50 mL of 0.2 molal urea solution (density = 1.012 g mL$$^{-1}$$ at 300 K) is mixed with 250 mL of a solution containing 0.06 g of urea. Both the solutions were prepared in the same solvent. The osmotic pressure (in Torr) of the resulting solution at 300 K is ____.

[Use: Molar mass of urea = 60 g mol$$^{-1}$$; gas constant, R = 62 L Torr K$$^{-1}$$ mol$$^{-1}$$; Assume, $$\Delta_{mix}H = 0$$, $$\Delta_{mix}V = 0$$]

Osmotic pressure is given by $$\pi=\dfrac{n_{\text{total}}RT}{V_{\text{solution}}}$$, where
$$n_{\text{total}}$$ = total number of moles of solute after mixing,
$$R = 62\;{\text{L Torr K}}^{-1}{\text{mol}}^{-1}$$ (given),
$$T = 300\;\text{K}$$ (given),
$$V_{\text{solution}}$$ = final volume of the mixed solution in litres.
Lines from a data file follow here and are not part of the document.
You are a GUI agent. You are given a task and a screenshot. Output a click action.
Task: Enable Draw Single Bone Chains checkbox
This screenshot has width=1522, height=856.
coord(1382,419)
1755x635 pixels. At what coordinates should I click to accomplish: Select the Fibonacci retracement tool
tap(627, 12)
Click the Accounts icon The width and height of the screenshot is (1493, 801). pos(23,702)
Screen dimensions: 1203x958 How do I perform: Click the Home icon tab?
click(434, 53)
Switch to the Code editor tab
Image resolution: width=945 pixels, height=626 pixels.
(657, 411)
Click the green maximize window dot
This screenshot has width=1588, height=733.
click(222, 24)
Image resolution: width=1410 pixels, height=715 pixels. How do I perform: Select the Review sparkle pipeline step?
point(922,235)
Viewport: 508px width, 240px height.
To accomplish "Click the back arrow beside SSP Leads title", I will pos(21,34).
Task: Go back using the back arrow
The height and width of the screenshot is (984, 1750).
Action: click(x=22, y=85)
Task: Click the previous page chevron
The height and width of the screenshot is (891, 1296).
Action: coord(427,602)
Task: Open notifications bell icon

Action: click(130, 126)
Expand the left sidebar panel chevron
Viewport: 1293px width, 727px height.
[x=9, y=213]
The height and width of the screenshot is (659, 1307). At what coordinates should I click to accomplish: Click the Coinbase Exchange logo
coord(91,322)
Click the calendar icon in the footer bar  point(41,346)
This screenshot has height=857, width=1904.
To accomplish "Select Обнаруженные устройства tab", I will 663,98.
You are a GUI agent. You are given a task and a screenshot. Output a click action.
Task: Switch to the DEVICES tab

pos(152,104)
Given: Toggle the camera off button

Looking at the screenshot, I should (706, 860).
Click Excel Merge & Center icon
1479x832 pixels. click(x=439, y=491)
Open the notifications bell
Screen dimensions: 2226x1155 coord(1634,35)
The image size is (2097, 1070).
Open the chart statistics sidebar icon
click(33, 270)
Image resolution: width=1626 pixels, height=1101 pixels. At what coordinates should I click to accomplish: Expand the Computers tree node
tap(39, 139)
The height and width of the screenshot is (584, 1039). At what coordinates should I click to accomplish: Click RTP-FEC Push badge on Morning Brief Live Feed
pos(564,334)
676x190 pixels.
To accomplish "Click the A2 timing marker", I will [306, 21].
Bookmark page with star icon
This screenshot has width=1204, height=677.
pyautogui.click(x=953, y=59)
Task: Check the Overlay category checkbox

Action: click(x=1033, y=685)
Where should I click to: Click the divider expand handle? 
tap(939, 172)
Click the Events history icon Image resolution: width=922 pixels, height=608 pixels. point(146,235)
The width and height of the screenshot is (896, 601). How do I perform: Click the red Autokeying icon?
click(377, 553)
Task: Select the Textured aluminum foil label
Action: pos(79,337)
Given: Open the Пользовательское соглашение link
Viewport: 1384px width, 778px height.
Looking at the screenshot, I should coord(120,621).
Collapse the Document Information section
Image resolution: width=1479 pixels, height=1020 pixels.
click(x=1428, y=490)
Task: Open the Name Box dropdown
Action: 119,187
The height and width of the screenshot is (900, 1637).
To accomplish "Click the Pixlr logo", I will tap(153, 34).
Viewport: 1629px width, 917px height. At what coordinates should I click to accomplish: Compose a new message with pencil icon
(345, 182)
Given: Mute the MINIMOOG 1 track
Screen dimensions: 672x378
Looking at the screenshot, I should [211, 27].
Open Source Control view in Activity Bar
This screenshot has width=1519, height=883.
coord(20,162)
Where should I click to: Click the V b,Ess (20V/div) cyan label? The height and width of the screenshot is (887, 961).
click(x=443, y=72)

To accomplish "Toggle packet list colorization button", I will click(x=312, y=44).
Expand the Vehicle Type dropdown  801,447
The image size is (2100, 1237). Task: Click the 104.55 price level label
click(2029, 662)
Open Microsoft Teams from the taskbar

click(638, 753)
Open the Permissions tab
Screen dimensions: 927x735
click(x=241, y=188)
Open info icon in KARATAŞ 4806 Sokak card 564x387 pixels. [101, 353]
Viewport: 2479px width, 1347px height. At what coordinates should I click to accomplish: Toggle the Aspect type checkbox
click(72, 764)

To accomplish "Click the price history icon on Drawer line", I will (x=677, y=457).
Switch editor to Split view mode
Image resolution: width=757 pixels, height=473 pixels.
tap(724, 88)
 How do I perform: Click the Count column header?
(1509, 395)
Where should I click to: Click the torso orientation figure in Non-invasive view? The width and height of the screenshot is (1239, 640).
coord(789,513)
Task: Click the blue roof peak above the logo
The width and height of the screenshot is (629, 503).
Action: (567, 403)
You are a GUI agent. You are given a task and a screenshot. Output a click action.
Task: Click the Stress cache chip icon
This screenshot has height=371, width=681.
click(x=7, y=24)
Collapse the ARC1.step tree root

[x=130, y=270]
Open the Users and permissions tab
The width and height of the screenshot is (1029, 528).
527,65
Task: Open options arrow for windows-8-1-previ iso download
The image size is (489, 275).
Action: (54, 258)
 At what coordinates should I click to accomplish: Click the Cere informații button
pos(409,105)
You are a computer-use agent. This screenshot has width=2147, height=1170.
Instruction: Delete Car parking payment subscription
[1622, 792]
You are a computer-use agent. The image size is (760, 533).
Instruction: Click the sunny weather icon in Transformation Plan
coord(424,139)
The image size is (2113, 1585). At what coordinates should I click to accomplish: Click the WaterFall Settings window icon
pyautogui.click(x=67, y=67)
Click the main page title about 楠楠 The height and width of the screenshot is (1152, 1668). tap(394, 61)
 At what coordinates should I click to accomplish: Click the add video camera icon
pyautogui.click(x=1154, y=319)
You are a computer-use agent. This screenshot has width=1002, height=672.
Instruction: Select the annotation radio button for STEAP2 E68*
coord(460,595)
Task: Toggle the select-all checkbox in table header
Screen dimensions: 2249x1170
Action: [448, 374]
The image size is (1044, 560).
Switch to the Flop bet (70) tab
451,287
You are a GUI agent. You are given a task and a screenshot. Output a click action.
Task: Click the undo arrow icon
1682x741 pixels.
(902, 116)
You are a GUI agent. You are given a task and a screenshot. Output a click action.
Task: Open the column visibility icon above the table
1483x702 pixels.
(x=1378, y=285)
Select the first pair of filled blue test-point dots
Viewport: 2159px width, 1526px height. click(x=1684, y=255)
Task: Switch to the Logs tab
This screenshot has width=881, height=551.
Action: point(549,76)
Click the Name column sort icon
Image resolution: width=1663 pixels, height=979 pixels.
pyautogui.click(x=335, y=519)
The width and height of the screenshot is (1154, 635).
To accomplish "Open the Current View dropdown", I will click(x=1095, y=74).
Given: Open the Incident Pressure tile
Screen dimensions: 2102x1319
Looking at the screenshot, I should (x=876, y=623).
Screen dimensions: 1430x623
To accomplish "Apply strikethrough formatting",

Step 1: Moles of urea in the 50 mL, 0.2 molal solution

Molality definition: $$m = \dfrac{n}{\text{mass of solvent (kg)}}$$

Let the mass of solvent in this solution be $$w\; \text{g}$$.
Then $$n = m \times \dfrac{w}{1000} = 0.2 \times \dfrac{w}{1000}=0.0002w$$ mol.

Mass of solute $$= n \times M = 0.0002w \times 60 = 0.012w \;\text{g}$$.

Total mass of this solution $$= w + 0.012w = 1.012w \;\text{g}$$.

Using the density (1.012 g mL$$^{-1}$$):
$$\text{mass} = \text{density} \times \text{volume} = 1.012 \times 50 = 50.6 \;\text{g}$$.

So $$1.012w = 50.6 \;\Rightarrow\; w = 50.0\;\text{g}$$.

Therefore, moles of urea in this portion
$$n_1 = 0.0002 \times 50 = 0.01\;\text{mol}$$.

Step 2: Moles of urea in the 250 mL second solution

Given mass of urea = 0.06 g.
$$n_2 = \dfrac{0.06}{60} = 0.001\;\text{mol}$$.

Step 3: Total moles after mixing

$$n_{\text{total}} = n_1 + n_2 = 0.01 + 0.001 = 0.011\;\text{mol}$$.

Step 4: Total volume of the mixed solution

Assuming $$\Delta_{mix}V = 0$$ (volume is additive):
$$V_{\text{solution}} = 50\;\text{mL} + 250\;\text{mL} = 300\;\text{mL} = 0.300\;\text{L}$$.

Step 5: Osmotic pressure

$$\pi = \dfrac{n_{\text{total}} RT}{V_{\text{solution}}} = \dfrac{0.011 \times 62 \times 300}{0.300}$$

First compute the concentration:
$$\dfrac{0.011}{0.300}=0.0366667\;\text{mol L}^{-1}$$.

Then
$$\pi = 0.0366667 \times 62 \times 300 = 0.0366667 \times 18\,600 \approx 682\;\text{Torr}$$.

Hence, the osmotic pressure of the resulting solution at 300 K is 682 Torr.